_DESCRIPTION OF THE TASK_. Lines below that include "toolbar" are the answer; copy each one.
"""
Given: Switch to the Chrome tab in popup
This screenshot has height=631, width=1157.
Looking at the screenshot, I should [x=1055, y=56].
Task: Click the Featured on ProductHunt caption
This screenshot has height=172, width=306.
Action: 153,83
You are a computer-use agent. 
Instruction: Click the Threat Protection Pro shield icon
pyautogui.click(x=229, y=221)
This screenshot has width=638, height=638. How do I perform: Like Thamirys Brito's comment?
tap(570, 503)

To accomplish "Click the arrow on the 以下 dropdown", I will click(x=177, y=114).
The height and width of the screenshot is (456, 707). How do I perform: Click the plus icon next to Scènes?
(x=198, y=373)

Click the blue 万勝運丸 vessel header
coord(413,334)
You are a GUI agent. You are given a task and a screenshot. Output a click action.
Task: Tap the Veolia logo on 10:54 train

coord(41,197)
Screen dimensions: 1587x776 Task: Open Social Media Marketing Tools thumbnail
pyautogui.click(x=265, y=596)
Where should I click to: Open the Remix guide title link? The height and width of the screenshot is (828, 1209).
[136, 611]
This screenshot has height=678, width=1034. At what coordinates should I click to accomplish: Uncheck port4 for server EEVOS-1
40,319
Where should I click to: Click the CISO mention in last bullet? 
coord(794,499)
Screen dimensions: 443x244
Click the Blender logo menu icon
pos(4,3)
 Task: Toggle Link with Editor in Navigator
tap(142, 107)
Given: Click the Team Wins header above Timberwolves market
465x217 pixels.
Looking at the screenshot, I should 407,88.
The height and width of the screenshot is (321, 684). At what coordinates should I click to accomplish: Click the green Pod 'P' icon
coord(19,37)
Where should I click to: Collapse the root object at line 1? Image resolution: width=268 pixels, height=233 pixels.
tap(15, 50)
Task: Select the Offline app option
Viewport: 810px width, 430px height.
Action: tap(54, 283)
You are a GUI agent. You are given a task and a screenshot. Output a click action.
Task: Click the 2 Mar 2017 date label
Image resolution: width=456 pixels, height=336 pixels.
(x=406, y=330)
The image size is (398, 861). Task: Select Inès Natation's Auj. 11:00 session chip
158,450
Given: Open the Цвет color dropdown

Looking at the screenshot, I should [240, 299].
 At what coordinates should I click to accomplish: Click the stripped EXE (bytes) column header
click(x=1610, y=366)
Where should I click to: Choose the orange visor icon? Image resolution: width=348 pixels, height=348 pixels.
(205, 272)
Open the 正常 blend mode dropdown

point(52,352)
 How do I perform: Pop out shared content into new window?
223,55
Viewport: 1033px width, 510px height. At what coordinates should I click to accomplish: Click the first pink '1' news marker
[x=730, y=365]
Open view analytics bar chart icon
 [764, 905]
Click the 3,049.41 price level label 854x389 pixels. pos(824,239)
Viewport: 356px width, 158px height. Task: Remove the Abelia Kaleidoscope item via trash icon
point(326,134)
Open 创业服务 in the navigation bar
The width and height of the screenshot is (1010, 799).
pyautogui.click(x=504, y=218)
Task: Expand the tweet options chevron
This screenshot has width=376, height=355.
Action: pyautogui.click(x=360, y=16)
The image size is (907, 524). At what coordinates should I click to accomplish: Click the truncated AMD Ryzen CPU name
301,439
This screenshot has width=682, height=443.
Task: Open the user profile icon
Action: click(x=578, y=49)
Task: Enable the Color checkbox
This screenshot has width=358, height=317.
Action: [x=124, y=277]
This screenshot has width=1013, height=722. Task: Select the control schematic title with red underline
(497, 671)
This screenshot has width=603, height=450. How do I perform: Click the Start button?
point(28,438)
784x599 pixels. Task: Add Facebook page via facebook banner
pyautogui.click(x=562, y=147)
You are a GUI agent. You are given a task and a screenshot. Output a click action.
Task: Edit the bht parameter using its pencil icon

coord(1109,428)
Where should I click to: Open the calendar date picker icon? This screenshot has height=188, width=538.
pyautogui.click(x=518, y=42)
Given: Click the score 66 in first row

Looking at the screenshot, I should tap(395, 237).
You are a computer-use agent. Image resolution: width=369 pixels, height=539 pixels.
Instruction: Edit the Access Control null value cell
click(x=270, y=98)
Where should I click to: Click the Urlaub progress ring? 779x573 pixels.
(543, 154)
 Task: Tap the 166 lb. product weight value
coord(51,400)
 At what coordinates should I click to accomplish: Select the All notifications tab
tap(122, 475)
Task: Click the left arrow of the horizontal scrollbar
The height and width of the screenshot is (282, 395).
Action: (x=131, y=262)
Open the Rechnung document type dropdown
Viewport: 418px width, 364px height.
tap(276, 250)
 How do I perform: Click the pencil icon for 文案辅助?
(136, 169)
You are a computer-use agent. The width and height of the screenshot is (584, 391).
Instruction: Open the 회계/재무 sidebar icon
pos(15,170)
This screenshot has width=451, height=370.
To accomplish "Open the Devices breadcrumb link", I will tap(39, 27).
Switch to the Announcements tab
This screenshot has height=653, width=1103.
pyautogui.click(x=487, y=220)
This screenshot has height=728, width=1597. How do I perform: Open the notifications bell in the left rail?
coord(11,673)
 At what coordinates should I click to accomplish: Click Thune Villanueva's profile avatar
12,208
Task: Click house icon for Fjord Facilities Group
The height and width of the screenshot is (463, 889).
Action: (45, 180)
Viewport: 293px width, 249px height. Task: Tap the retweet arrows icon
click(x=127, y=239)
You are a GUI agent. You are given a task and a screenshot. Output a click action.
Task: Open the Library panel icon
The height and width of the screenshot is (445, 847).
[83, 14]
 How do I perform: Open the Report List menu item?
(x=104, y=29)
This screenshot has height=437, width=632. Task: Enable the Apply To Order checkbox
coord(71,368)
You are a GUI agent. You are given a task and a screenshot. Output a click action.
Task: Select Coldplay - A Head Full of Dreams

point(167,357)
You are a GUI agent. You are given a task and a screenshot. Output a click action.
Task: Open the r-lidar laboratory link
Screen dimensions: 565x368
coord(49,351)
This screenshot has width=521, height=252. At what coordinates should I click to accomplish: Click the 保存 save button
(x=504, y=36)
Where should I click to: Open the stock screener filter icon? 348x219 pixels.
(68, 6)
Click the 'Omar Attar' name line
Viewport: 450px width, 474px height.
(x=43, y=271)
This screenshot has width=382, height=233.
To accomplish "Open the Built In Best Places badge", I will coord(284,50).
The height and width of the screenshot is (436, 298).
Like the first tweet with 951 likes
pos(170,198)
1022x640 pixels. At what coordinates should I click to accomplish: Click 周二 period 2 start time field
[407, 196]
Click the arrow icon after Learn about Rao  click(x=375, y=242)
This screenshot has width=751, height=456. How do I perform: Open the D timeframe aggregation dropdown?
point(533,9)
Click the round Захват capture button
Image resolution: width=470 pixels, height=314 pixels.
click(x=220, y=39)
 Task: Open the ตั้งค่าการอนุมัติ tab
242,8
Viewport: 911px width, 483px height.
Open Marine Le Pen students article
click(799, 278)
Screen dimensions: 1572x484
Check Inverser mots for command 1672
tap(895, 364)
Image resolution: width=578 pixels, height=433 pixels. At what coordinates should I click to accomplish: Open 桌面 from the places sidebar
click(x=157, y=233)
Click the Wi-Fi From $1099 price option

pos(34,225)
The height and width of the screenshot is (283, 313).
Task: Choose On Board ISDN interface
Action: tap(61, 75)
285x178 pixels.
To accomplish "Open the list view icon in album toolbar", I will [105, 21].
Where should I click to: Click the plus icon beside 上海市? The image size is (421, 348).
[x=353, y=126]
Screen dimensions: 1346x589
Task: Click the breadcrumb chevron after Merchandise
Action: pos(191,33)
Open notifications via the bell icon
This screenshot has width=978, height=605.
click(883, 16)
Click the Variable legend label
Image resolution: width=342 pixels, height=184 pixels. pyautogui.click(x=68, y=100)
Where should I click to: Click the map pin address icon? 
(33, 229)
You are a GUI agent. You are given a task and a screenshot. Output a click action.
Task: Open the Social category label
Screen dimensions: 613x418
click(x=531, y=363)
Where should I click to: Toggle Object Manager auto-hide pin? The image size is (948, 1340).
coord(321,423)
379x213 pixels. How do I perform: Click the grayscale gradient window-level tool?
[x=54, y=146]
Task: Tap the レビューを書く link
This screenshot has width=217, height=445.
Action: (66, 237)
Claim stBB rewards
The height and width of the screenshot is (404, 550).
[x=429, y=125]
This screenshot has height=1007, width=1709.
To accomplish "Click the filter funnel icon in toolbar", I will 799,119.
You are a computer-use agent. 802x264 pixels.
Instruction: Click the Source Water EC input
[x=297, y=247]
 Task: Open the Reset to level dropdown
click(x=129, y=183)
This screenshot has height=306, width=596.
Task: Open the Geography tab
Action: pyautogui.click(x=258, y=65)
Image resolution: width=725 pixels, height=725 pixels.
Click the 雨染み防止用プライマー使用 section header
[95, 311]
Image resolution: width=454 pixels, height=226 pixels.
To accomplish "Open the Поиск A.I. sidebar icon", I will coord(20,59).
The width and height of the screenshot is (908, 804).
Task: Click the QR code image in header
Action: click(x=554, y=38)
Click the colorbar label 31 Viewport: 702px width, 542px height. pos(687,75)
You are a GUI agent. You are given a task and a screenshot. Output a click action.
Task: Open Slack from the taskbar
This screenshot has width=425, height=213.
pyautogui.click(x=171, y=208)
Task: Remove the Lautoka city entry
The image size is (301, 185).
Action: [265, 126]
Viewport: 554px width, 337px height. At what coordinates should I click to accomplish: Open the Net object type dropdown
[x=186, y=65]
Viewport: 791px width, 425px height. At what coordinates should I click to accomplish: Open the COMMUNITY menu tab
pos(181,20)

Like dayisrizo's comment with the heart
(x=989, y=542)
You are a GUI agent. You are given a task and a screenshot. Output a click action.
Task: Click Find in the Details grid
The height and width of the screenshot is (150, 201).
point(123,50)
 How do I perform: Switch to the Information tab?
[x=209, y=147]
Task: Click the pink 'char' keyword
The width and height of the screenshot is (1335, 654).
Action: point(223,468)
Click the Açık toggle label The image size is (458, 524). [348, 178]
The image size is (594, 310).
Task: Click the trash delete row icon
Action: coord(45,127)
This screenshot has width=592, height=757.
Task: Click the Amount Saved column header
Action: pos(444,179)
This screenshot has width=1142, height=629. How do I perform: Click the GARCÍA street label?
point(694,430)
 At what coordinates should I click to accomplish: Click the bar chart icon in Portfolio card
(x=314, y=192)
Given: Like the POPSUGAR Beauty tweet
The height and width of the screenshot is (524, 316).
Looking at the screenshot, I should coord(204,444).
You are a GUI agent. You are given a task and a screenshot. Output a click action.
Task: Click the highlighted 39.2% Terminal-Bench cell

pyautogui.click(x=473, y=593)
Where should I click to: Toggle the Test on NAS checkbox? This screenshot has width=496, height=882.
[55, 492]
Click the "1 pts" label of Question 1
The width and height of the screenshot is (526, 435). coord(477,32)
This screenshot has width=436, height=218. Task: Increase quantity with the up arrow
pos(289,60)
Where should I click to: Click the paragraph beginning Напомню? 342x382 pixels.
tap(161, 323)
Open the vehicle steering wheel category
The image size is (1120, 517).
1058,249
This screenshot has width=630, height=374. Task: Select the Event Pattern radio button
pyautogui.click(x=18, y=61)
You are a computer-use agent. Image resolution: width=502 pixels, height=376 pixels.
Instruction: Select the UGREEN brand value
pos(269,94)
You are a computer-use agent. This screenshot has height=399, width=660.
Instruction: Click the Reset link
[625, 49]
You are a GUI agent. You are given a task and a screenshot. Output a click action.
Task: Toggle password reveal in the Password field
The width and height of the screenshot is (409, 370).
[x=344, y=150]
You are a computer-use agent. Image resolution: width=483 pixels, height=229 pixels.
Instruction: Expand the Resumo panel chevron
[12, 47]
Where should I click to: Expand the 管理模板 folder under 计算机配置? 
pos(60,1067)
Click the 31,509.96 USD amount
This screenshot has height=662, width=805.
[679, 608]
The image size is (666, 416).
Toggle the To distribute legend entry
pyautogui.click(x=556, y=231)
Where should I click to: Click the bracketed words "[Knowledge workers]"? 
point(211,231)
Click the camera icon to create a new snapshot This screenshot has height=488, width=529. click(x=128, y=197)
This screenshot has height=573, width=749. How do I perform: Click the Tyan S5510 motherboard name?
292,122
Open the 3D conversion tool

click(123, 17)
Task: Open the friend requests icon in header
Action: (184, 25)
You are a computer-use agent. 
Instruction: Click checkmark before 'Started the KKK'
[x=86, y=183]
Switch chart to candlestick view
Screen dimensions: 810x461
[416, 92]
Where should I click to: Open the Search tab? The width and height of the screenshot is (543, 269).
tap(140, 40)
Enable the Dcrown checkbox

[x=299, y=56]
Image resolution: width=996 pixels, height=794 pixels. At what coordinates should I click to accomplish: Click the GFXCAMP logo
"""
_TASK SOLUTION_.
To accomplish "Open the list view icon in album toolbar", I will [105, 21].
To accomplish "Click the filter funnel icon in toolbar", I will 799,119.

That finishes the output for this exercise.